Wooden stick makes whiskey taste good
Inventors treated top
shelf whiskey costing over $100 a bottle that had been aged for over 10
years, with cheaper versions with a Whiskey Element; they found the two
products became more chemically similar
Oak tool
‘ages’ and filters liquor in 24 hours; reduces chances of getting a
hangover. The Oregon-based inventors are now trying to raise money.
Rare, vintage bottles of whiskey can cost anywhere up to $1.4 million
(£874,150) and can be aged in oak barrels stored in cellars for years.
Now, there’s a wooden tool that saves time and money called ‘Whiskey
Element,’ which claims to be able to make cheap liquor taste expensive
in just 24 hours, report the Daily Mail.
The oak sticks are
specially designed to ‘age’ the drink by filtering out impurities and
infusing the whiskey with a more woody flavour similar to pricier
tipples. The sticks have lots of grooves cut in them to increase the
overall-surface area touching the liquid. They are intended to be placed
in a bottle or decanter of cheap whiskey to replicate the taste of a
more expensive tipple. They do this via ‘accelerated transpiration
through capillary action,’ according to the Portland, Oregon-based
company’s Kickstarter page, which means the liquid travels through tiny
tubes in the wood.

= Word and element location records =
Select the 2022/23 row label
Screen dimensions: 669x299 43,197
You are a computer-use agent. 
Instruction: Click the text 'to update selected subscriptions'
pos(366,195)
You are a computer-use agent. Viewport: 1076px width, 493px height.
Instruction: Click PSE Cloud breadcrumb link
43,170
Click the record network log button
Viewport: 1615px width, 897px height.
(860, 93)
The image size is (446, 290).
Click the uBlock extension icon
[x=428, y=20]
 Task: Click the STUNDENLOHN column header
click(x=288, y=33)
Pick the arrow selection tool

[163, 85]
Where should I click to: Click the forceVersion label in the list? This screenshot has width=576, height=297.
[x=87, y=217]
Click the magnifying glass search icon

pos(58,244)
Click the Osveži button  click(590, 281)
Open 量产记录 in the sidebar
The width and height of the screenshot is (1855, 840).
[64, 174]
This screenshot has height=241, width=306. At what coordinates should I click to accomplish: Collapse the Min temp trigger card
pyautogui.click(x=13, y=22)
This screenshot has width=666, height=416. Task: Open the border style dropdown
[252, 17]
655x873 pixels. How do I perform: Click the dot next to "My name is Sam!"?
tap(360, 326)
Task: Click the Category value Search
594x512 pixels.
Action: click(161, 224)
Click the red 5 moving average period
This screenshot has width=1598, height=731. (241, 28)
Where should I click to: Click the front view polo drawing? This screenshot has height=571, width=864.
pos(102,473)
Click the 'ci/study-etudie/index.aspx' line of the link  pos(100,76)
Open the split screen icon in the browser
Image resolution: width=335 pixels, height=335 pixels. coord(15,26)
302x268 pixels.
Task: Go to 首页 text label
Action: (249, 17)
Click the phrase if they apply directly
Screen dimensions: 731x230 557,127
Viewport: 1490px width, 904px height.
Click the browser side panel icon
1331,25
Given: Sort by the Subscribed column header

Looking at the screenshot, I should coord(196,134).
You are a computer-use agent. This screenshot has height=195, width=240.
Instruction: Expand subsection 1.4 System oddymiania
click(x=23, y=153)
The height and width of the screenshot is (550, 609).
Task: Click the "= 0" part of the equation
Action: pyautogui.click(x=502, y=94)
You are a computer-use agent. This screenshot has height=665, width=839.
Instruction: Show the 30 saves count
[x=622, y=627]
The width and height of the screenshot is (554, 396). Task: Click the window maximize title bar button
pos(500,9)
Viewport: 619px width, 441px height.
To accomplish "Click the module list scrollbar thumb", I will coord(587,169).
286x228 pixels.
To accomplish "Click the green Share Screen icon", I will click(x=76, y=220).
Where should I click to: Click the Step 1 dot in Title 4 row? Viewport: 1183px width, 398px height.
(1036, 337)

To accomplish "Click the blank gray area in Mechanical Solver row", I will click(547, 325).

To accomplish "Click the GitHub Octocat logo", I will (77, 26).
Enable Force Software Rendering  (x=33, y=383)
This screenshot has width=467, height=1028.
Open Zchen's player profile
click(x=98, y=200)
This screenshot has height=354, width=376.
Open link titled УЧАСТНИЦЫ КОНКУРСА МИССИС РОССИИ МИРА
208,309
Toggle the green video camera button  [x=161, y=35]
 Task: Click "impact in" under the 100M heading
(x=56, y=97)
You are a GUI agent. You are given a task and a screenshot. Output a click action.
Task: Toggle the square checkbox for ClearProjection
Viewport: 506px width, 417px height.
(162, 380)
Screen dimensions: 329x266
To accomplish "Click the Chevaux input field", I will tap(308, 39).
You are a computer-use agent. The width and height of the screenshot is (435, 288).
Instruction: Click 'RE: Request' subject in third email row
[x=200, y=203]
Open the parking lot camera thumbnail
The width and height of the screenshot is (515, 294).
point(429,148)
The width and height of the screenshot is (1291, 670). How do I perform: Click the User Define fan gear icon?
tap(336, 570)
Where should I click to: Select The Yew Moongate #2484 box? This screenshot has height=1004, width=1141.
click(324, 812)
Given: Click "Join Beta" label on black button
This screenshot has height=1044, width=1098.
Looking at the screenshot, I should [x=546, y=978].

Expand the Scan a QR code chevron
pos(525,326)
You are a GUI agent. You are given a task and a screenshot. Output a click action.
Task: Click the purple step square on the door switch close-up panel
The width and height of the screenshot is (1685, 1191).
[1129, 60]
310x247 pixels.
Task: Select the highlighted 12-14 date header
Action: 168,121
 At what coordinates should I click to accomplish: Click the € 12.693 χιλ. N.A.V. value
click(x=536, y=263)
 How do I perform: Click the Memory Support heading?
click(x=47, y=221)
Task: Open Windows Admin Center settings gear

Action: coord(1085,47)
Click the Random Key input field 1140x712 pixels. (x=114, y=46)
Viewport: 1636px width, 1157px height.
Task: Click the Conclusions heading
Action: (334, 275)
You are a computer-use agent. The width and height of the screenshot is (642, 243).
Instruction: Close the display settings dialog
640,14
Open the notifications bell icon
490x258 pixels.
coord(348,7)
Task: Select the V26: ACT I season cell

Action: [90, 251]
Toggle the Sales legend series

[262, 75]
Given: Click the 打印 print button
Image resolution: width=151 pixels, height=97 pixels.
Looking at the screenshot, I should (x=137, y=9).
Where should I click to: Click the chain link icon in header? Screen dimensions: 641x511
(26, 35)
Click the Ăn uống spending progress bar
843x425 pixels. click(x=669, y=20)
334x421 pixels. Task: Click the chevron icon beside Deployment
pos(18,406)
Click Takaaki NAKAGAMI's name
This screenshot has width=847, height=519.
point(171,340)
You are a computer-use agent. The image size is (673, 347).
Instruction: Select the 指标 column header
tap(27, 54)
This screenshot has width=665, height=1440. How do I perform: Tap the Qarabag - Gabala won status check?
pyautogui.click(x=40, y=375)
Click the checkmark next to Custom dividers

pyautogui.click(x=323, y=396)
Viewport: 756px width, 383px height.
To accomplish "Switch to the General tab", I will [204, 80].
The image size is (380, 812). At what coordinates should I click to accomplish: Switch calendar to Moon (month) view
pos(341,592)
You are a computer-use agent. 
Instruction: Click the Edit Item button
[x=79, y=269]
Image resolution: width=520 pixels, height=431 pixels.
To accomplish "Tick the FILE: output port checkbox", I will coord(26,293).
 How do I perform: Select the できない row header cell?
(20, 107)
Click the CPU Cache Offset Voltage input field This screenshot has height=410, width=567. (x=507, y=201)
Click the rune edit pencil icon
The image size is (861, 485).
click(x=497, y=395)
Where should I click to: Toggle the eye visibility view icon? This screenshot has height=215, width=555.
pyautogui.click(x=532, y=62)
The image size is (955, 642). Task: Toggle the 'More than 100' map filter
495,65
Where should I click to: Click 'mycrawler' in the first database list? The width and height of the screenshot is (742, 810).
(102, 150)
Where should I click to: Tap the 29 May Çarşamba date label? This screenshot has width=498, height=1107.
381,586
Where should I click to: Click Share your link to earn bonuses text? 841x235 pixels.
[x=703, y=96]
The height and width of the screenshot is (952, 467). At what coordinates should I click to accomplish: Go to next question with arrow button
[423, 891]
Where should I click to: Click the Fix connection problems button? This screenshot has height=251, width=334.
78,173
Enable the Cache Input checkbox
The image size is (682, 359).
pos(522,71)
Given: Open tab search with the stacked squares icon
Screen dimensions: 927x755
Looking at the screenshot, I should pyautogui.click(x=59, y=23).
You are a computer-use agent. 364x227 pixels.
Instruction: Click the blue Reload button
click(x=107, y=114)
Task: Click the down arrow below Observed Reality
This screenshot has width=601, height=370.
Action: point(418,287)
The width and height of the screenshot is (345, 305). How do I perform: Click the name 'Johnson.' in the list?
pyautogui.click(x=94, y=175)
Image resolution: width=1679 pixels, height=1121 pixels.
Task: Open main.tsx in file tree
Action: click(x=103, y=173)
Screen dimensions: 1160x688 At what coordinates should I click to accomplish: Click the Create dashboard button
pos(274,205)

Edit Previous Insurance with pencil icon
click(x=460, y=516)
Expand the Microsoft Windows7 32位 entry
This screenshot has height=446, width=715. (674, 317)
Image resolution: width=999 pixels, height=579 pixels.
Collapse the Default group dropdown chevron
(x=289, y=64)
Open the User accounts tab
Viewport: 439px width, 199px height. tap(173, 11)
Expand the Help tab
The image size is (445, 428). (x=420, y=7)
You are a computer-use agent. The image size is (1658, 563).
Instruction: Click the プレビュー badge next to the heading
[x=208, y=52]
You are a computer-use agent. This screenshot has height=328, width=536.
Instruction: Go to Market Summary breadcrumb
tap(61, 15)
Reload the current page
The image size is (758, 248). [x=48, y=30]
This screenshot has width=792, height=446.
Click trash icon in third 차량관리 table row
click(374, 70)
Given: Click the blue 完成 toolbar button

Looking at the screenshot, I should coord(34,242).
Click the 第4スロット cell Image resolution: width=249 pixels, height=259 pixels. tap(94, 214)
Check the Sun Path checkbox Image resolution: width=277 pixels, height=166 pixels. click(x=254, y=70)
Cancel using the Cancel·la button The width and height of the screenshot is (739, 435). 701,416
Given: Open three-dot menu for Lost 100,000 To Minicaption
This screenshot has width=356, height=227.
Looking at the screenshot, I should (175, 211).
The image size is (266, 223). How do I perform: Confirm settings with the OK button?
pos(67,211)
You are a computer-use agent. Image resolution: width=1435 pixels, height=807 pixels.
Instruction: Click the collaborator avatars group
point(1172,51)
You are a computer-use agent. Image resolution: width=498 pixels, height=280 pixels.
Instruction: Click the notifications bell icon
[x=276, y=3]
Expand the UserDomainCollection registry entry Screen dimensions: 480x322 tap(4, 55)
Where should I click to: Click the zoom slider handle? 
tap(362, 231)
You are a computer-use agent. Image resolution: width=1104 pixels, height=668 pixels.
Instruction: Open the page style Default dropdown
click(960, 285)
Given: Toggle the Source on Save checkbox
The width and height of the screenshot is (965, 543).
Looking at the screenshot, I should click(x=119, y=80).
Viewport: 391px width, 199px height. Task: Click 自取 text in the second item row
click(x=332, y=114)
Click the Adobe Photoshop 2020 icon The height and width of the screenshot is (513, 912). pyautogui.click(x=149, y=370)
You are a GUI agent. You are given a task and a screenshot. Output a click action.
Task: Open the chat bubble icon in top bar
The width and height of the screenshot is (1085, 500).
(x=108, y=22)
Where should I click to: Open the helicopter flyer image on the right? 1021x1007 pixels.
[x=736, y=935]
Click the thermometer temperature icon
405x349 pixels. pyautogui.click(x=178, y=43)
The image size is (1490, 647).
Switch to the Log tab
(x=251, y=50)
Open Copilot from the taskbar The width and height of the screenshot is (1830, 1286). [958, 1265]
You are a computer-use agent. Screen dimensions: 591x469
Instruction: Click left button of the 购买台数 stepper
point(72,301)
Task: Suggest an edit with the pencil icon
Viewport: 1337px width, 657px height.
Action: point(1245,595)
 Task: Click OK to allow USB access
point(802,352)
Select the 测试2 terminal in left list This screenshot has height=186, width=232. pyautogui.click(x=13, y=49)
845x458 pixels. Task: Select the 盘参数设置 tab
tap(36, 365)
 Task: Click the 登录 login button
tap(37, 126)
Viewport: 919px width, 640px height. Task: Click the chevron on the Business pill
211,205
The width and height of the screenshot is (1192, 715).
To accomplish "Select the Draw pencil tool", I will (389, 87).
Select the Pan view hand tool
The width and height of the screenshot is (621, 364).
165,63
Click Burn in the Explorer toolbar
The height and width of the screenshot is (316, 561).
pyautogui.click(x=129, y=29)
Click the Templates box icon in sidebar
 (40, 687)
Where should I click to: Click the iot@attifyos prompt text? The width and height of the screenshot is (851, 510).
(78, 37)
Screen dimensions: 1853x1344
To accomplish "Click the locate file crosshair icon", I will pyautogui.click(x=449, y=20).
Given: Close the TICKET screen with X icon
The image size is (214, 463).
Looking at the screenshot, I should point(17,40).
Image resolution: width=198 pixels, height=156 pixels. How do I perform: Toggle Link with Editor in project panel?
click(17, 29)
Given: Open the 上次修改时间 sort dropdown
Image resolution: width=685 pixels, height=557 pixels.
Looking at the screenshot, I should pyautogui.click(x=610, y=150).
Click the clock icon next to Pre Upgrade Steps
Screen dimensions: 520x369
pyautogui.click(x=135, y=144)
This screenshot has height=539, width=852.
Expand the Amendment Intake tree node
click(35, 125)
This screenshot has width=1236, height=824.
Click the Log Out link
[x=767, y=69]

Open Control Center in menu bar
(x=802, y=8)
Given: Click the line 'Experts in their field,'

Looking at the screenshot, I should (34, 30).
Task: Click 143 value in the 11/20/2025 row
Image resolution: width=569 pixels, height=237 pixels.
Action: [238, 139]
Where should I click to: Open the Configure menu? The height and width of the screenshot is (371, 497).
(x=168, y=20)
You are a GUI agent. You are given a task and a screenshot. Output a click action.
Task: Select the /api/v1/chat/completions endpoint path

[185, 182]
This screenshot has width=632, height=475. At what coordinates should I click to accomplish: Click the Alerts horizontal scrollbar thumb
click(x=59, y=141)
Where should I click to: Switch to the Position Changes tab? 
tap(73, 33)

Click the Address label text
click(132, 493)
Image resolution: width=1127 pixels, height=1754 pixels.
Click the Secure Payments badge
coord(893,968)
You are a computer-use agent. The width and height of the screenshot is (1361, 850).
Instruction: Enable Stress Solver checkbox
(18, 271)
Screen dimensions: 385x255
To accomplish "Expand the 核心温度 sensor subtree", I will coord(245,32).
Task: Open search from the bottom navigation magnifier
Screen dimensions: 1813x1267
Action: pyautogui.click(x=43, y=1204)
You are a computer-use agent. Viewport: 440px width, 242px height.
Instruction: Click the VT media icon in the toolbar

= What is asked =
1 > Answer these questions using the whiskey article.
(a) What is the most that rare, vintage bottles of whiskey can cost?
(b) Within how many hours does Whiskey Element claim to make cheap liquor taste expensive?
(c) Why do the oak sticks have lots of grooves cut in them?
2 > Rewrite the whiskey article from "The oak sticks" down to "in the wood.", changing "decanter" to "carafe".
This data is separate material and has no connection to the whiskey article.

= Solution list =
1 >
(a) Up to $1.4 million (£874,150).
(b) 24 hours.
(c) To increase the overall surface area touching the liquid.

2 >
The oak sticks are
specially designed to ‘age’ the drink by filtering out impurities and
infusing the whiskey with a more woody flavour similar to pricier
tipples. The sticks have lots of grooves cut in them to increase the
overall-surface area touching the liquid. They are intended to be placed
in a bottle or carafe of cheap whiskey to replicate the taste of a
more expensive tipple. They do this via ‘accelerated transpiration
through capillary action,’ according to the Portland, Oregon-based
company’s Kickstarter page, which means the liquid travels through tiny
tubes in the wood.